--- Problem details ---
A faithful copy without images is required: write out all the records exactly.

--- Supplied records ---
++++++++
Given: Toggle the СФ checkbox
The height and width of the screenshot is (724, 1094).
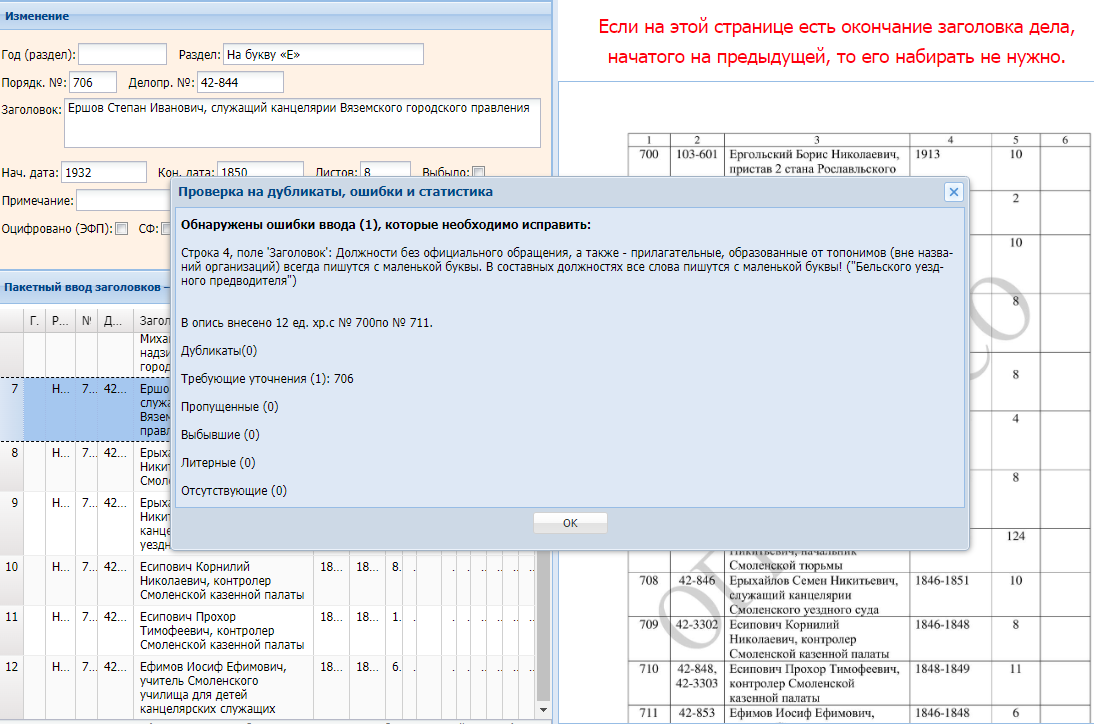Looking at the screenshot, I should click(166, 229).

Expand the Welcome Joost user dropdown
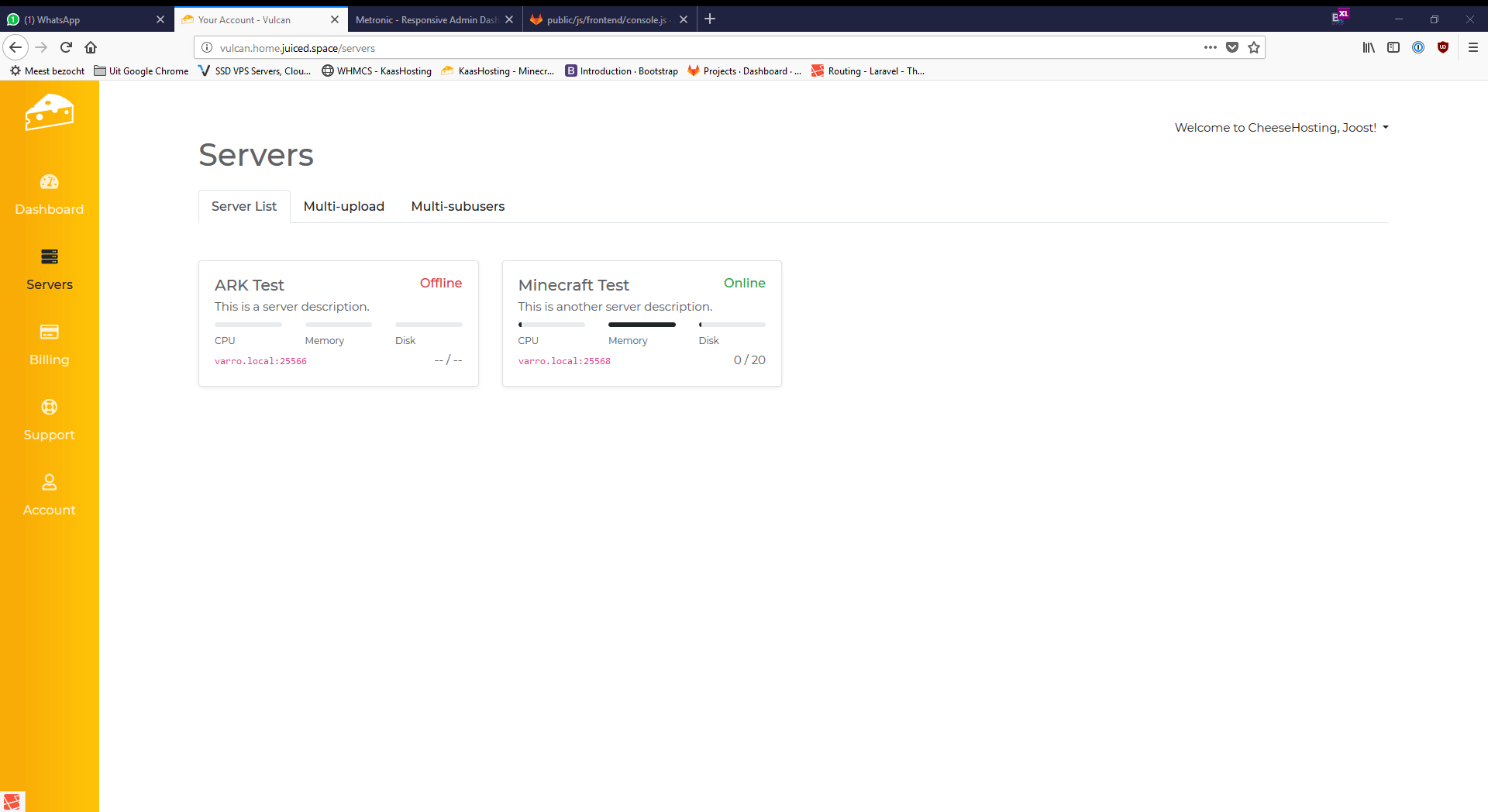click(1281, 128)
++++++++
--- Answer space ---
Given: Toggle the СФ checkbox
The height and width of the screenshot is (724, 1094).
Looking at the screenshot, I should click(166, 229).

Expand the Welcome Joost user dropdown
click(1281, 128)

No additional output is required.